**Written request**.
Which lines in the records below contain the word "Select"? Copy each of them in full.

**Items**.
_ _ _ _
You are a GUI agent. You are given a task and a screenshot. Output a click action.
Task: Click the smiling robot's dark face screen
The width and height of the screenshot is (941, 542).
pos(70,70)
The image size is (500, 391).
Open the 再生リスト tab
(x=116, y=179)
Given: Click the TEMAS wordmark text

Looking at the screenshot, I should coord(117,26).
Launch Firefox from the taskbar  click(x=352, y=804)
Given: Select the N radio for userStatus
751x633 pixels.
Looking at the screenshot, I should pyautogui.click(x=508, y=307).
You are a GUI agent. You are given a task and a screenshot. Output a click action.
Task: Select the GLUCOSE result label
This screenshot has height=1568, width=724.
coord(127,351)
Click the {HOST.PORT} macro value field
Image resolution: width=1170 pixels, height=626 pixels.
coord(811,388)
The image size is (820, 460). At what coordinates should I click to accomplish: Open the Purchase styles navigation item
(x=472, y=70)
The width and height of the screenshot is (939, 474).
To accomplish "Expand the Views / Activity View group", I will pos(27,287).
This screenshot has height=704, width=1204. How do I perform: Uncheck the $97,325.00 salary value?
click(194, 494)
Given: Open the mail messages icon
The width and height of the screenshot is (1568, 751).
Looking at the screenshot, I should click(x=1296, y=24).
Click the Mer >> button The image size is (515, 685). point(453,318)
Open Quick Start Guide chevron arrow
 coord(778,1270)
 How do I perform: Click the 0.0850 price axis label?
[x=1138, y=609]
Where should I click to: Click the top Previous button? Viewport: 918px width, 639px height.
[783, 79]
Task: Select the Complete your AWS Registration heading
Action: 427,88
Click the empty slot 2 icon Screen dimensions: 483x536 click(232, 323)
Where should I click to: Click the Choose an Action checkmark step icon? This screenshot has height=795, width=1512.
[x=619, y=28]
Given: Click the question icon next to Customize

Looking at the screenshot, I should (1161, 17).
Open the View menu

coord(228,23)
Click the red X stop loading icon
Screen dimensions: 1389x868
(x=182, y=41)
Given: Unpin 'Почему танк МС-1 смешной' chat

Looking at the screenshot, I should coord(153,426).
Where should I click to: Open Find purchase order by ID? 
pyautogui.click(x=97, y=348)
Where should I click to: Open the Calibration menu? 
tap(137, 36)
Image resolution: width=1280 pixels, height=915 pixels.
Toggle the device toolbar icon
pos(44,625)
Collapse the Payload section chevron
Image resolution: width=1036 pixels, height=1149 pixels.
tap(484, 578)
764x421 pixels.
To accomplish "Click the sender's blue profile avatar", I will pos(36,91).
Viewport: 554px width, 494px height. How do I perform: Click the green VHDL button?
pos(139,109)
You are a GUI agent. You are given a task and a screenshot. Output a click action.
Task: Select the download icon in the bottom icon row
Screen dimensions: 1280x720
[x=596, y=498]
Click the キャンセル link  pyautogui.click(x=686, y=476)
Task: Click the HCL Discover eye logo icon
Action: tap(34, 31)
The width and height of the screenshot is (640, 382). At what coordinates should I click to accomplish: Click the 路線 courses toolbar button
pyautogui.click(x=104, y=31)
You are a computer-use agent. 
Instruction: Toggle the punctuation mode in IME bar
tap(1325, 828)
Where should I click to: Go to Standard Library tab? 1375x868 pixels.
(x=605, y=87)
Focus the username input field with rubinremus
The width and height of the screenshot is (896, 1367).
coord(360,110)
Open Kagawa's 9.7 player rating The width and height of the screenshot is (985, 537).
_ _ _ _
**Exercise output**.
Given: Select the N radio for userStatus
Task: Select the GLUCOSE result label
Task: Select the Complete your AWS Registration heading
Task: Select the download icon in the bottom icon row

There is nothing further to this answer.